Because unfortunately, in our pursuit of fairness, equality, a just society or whatever other euphemism we use to flatter our imbecility, consequences have to work themselves out. A bungler’s actions, and for that matter inactions, must have consequences appropriate to said bungle. Otherwise there is a rather massive risk weaving its way into our future – the risk that we’ll turn human progress around.

In other words, there is a real danger of making ourselves into a maladaptive species. It’s not so much a genetic hazard, as a social and cultural one. Civilisations decline because they become maladaptive. They forget how they arose and what their strengths were, how they learned from mistakes.
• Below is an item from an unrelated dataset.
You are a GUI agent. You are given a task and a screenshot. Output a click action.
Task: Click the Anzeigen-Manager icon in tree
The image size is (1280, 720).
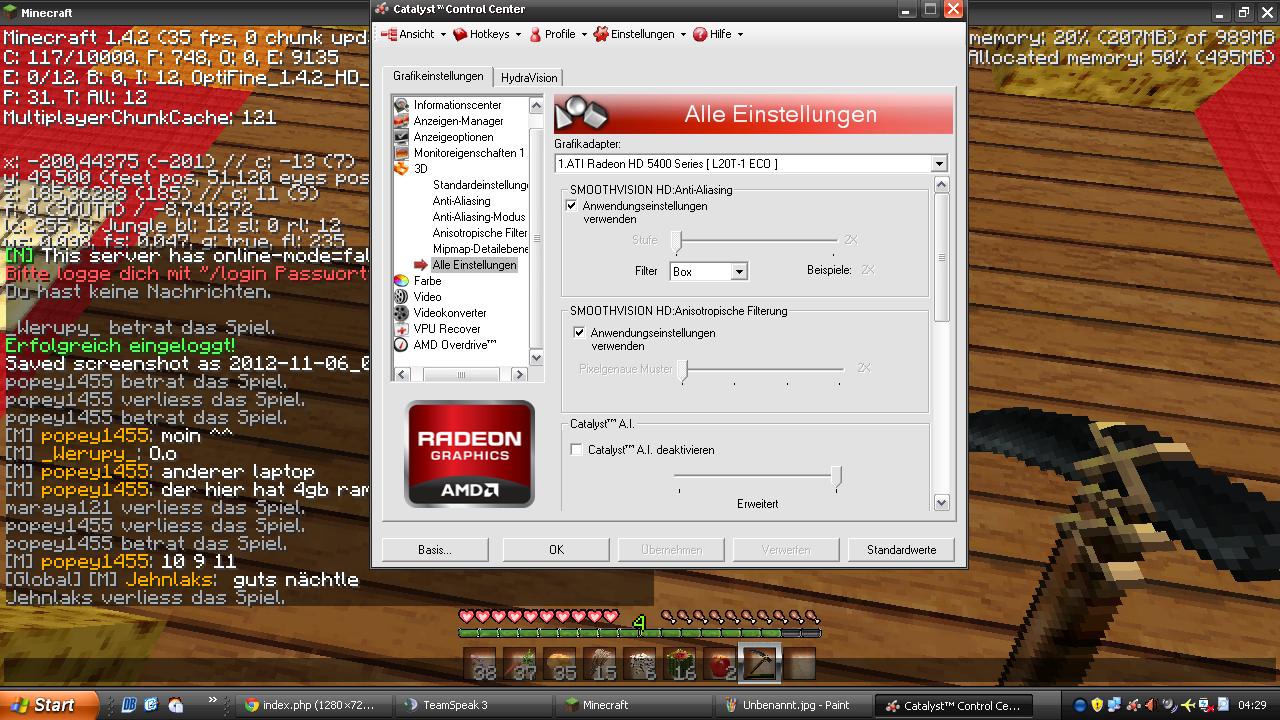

As a direct consequence they lose internal support and become vulnerable because they have forgotten the blood sweat and tears, the trial and errors and the consequences of those errors.

Today, particularly in the developed world, the less reflective among us seem to think we can devise a way of living without serious consequences.

It isn’t going to happen.

There will be consequences; we just don’t know what they are yet. The more we try to design them out for bunglers, the bigger they will eventually be for all of us.

How big? I don’t know – obviously. But we may well collapse socially, culturally and economically into some other social, cultural and economic state. History suggests it won’t be comfortable.

Has it begun? Well has it?

2 comments:

Sam Vega said...

Excellent post. This is one of the biggest questions about the intersection of nature and culture.

I am in two minds about it. One the one hand, I work in education and see evidence of kids who have never been allowed to get anything wrong, or to face the consequences of so doing. this is the flip-side of "entitlement culture", and it makes me truly fearful.


On the other hand, part of me is repelled by the possible consequences of allowing nature to take its course, so to speak, and the survival of the smartest that would result. It is probably a massive misinterpretation, but I have visions of aggressive intelligent exploiters running the show, and I might prefer the extinction of the species...

One possible solution (my fantasy, anyway) is to say that we are so complex, and our future is so unpredictable, that we cannot bank on the previously successful and battle-hardened continuing to be successful. Maybe the molly-coddled geeks and runts might develop a few skills that we need as a species, and our joint survival is dependent upon maintaining them as well, so far as we can. If we look after them, then a few might turn out for the good.

A K Haart said...

SV - I know what you mean, because we do need to nurture the geeks and the creative and we don't want a return to genuine and undeserved hardship.

Yet we need failure - it teaches crucial lessons.